Task item – Search each line below for the word "lecithin" and list those that contain it.

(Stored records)
........

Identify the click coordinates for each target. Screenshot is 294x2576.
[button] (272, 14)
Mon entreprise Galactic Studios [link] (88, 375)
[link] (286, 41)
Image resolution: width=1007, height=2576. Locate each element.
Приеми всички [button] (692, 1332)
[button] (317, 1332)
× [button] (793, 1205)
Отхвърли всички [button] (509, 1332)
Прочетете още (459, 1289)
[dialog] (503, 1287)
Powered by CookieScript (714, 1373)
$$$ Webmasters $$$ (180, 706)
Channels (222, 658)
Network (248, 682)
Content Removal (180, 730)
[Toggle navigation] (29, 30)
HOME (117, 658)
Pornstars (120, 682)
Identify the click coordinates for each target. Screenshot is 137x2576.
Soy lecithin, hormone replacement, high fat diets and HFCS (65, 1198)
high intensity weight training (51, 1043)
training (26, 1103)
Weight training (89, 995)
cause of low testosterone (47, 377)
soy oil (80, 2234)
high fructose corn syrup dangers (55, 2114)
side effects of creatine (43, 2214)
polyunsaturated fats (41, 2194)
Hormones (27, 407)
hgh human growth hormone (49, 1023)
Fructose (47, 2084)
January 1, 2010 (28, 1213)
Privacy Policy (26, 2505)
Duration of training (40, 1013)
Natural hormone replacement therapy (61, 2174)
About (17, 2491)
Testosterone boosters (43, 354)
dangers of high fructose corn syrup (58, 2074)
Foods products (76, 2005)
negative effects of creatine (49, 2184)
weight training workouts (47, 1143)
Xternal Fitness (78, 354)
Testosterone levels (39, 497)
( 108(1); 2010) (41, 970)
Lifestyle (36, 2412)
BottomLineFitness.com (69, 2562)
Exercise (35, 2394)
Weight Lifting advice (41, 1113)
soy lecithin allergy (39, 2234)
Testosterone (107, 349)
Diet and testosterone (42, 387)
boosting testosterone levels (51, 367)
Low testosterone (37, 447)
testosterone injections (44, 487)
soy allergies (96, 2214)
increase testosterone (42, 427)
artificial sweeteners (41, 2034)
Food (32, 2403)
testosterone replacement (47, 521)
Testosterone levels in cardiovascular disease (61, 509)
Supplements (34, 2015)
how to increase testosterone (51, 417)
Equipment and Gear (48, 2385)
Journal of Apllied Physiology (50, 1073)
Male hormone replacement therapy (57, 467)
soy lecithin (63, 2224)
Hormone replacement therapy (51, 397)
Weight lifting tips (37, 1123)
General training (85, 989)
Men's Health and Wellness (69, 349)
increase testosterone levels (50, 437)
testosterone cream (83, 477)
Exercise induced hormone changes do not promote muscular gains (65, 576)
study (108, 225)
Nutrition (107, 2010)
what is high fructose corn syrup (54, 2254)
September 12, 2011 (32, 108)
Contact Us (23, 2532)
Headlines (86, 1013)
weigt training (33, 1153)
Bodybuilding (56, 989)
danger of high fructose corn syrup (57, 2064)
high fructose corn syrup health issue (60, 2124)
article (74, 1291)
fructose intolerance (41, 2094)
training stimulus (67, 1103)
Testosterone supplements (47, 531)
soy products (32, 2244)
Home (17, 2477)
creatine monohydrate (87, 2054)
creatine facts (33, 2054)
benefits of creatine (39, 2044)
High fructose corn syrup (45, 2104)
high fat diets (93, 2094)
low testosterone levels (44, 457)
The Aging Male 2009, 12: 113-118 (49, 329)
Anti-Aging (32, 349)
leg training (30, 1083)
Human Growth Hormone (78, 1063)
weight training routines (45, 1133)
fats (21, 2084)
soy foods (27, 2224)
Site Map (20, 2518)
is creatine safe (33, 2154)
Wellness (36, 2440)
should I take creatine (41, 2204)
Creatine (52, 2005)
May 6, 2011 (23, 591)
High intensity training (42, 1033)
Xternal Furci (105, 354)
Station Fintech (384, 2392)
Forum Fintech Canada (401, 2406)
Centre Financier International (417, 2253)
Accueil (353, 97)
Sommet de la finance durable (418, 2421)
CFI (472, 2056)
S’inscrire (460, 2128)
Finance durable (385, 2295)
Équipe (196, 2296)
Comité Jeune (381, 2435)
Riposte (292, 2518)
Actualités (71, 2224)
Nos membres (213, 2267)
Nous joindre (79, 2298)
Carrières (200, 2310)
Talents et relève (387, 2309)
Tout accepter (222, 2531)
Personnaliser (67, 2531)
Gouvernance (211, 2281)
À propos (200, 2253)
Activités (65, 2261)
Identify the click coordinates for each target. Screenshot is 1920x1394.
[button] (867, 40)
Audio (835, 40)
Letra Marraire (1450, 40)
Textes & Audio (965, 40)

........

Solution for this task –
Soy lecithin, hormone replacement, high fat diets and HFCS (65, 1198)
soy lecithin allergy (39, 2234)
soy lecithin (63, 2224)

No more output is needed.